Existing law makes children 16 and older ineligible for international adoption, which can split up brothers and sisters.

Minnesota leads the country in international adoption rates.

Dayton credits ex

Politico, the Washington political news source, was there when Mark Dayton credited his former wife for helping him in the Minnesota governor's race.

"Dayton, who is clinging to a 9,000 vote lead over Republican Tom Emmer in the still unresolved Minnesota governor's race, said if it had not been for the Alliance for a Better Minnesota, he would have likely come up short," Political reported. "Fueled by labor unions and Dayton's ex-wife, Alida Messinger, the alliance raised several million dollars to air television ads against Emmer. According to, Messinger poured $500,000 of her own money into the effort."

Anti-carp bill OK'd

A bill written to prevent Asian carp from spreading in the United States is headed for President Barack Obama's signature.

"Minnesotans take great pride in our lakes and rivers, and there's no place for Asian carp in any of them," Sen. Amy Klobuchar, DFL-Minn., said. "This invasive species not only kills off our native fish populations, but it also has harmful effects on commercial and recreational fishing, tourism, and boating - this bill will help stop the spread of this dangerous species."
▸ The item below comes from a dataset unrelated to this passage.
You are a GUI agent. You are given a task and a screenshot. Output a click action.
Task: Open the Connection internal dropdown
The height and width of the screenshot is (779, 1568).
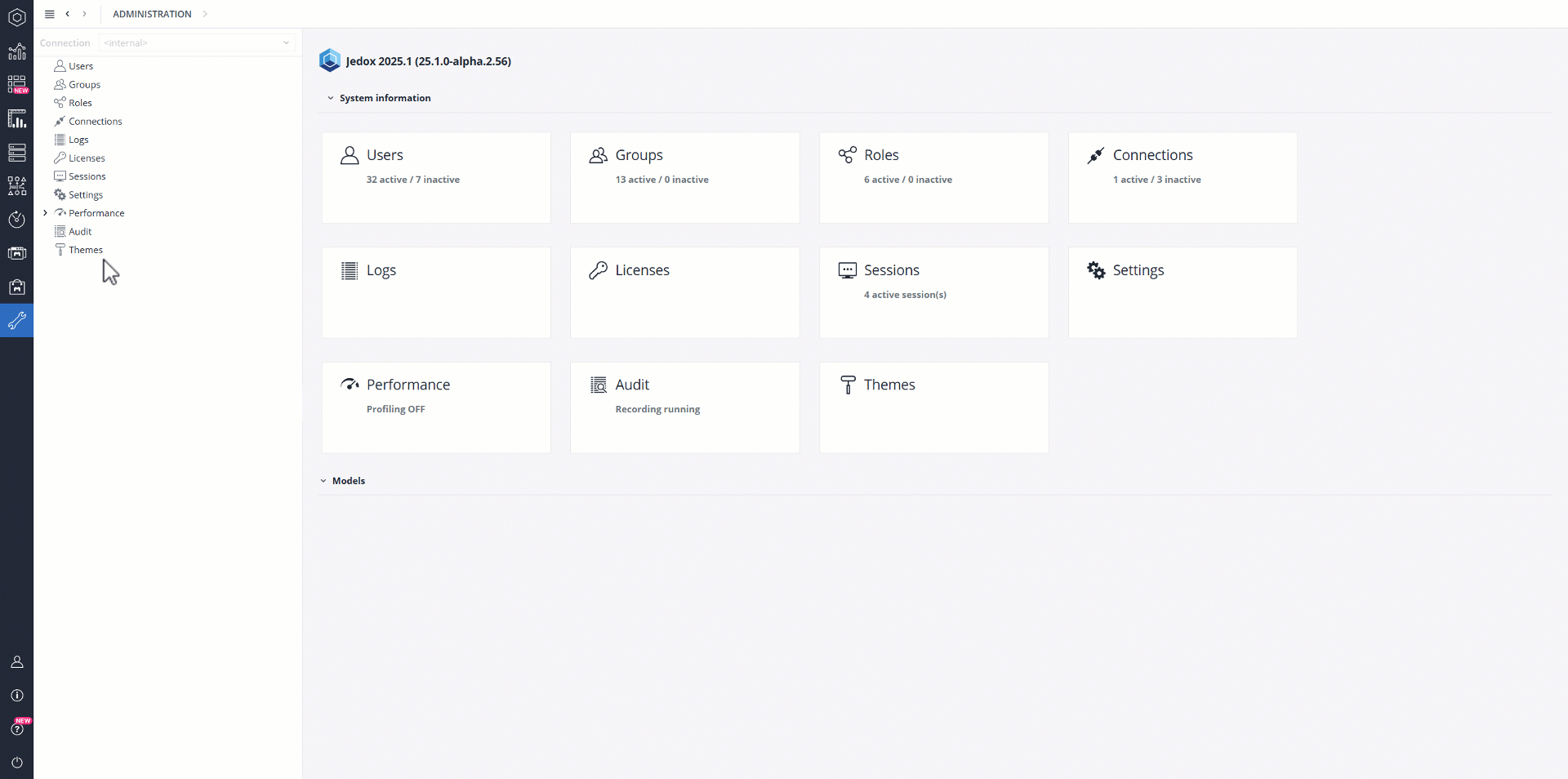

Asian carp are big and bring with them destructive eating habits. They are close to invading the Great Lakes and are moving up the Mississippi River.

Rural leaders named

With both of the top House Republican leadership roles filled by Twin Cities representatives, some rural lawmakers now are in leadership positions.

The newest assistant majority leader was elected by his fellow freshmen. He is Rep.-elect Kurt Daudt of Crown, who lives on a farm once owned by his grandfather just north of the Twin Cities.

The majority whip will be Rep. Rod Hamilton of Mountain Lake. A whip is key to make sure Republicans are on the same page on critical votes.

Other assistant majority leaders include Reps. Bob Gunther of Fairmont and Paul Torkelson of southwestern Minnesota's Nelson Township.

Hamilton, who raises hogs, was an interesting pick as a leader after he famously voted to override a Gov. Tim Pawlenty veto of a transportation funding bill, against the wishes of Republican leaders.

Republicans take control of the House next month after four years being out of power.

Neck fine

Mark Dayton said his pain in the neck is no longer, but if he is elected governor he may have trouble signing on the dotted line.

The Democratic governor hopeful underwent outpatient neck surgery last month and now says that is healed. "I feel terrific."

However, the political lefty and left-hander said, "my handwriting is even more uneven than before."